*Objective*: Rewrite the stretch of records from the line containing "Image resolution: width=1152" through the line containing "point(121,49)", replacing "View rules" with "Show rules" and changing nothing else. Return only those lines, and leave out the pictures.

*Records supplied*:
####

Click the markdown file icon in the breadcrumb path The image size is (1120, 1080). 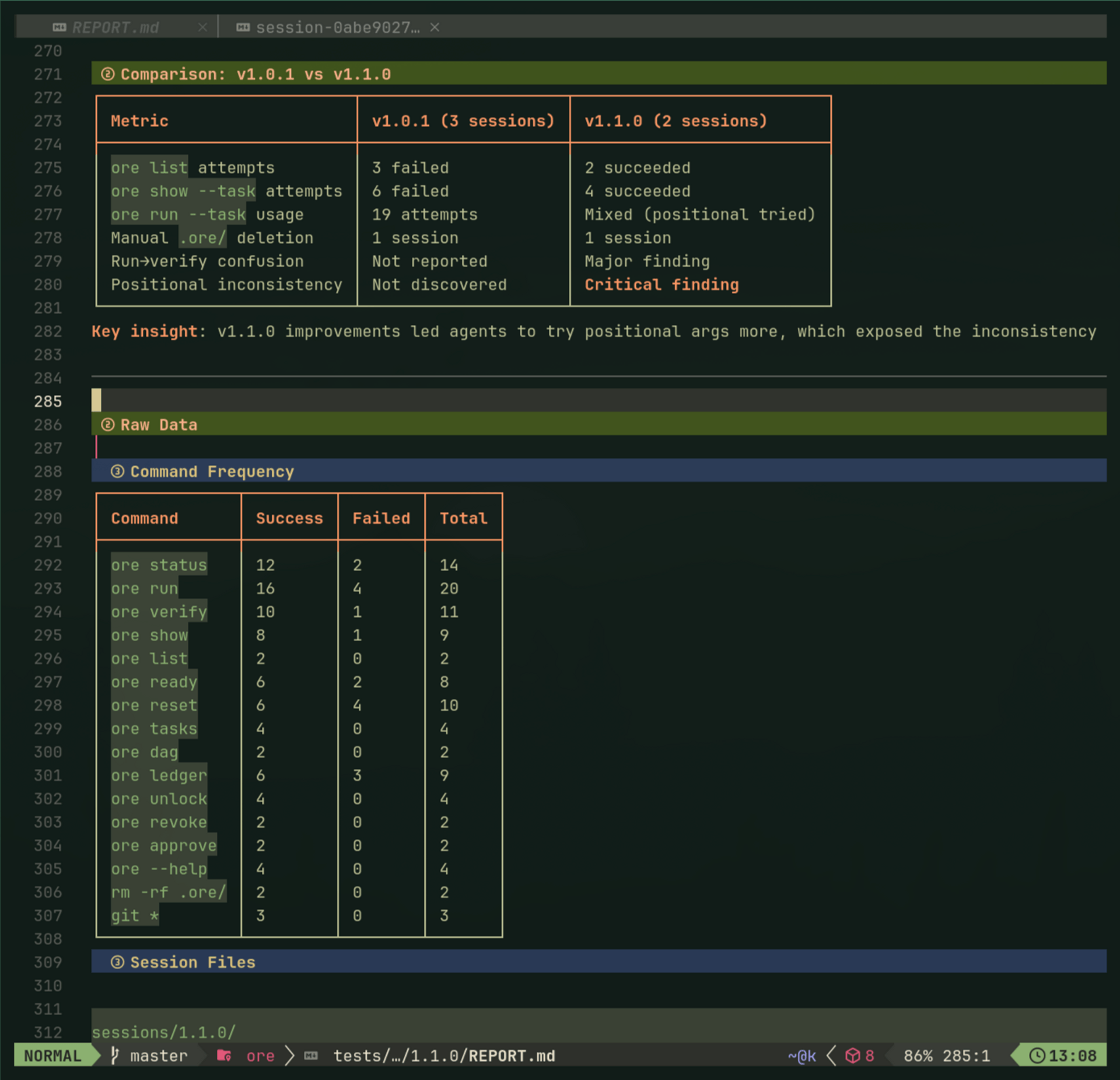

####

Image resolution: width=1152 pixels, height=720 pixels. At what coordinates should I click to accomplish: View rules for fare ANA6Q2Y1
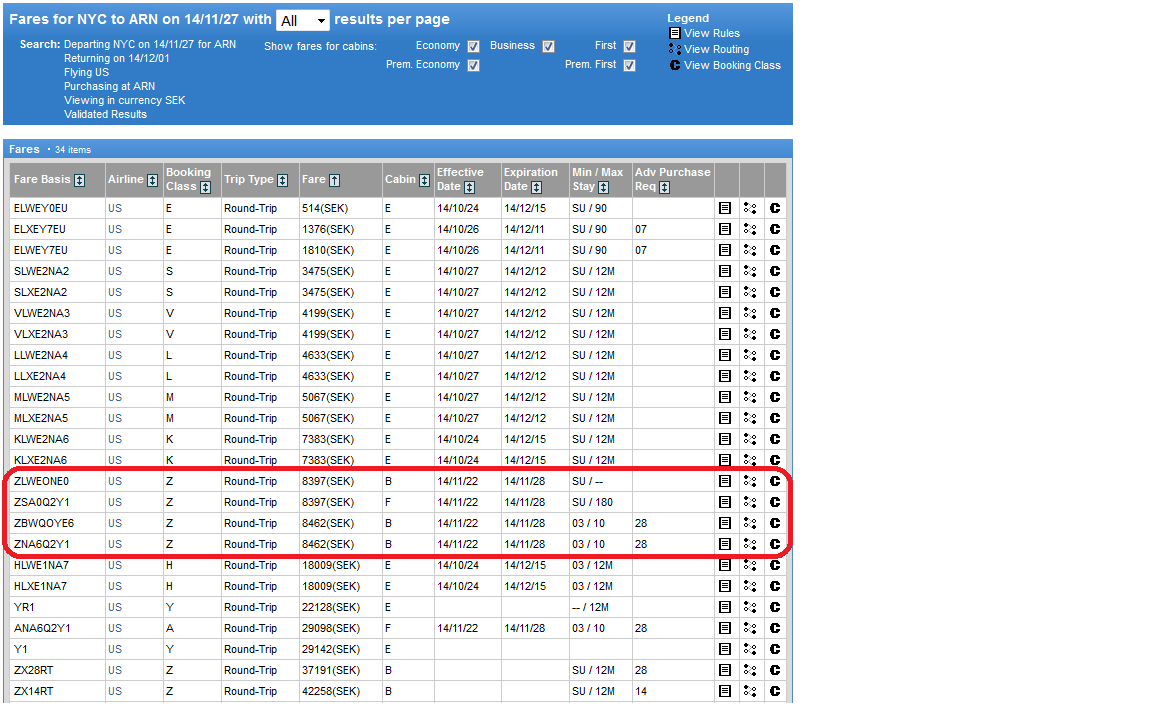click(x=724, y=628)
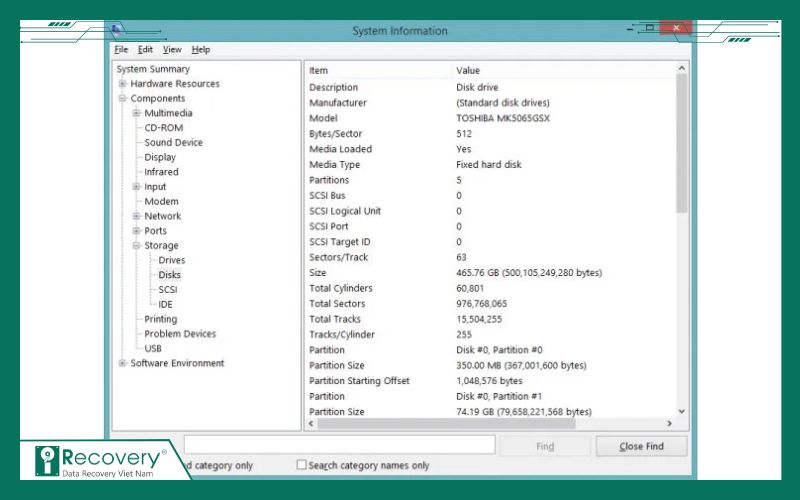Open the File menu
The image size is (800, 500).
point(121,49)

####

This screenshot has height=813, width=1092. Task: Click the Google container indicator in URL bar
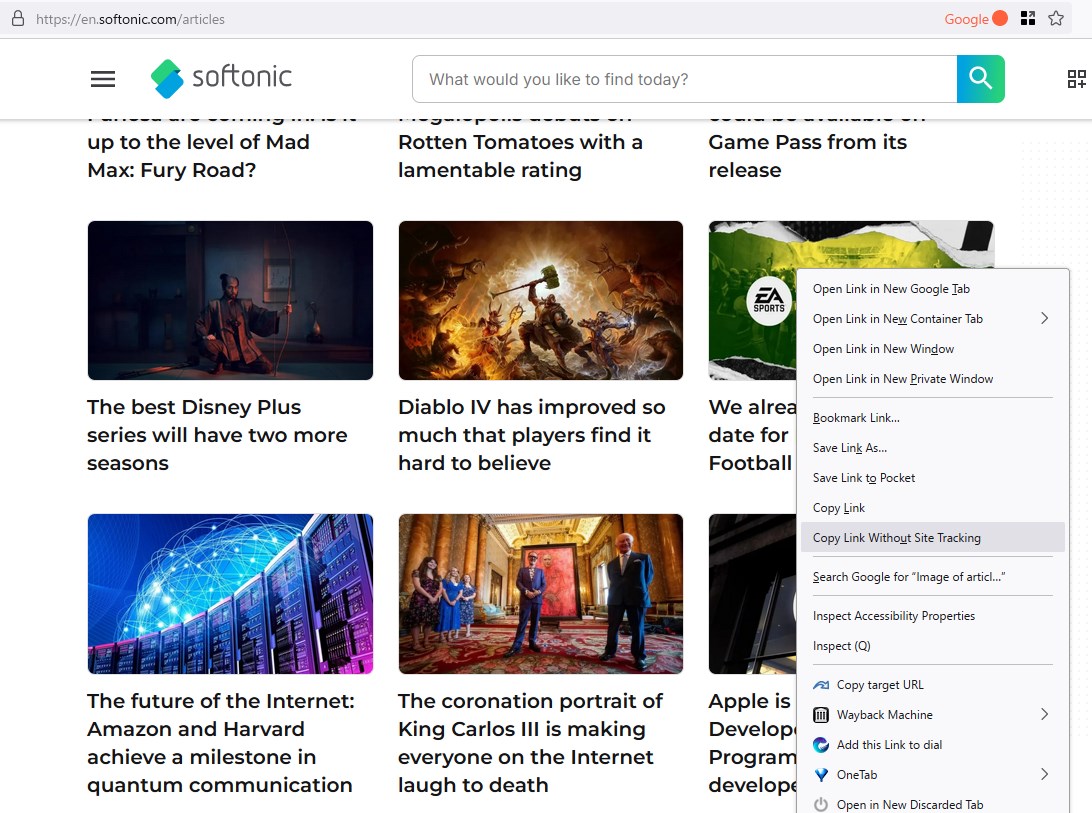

####

*Response to the task*:
Image resolution: width=1152 pixels, height=720 pixels. At what coordinates should I click to accomplish: Show rules for fare ANA6Q2Y1
click(x=724, y=628)
Open the File menu
The image size is (800, 500).
point(121,49)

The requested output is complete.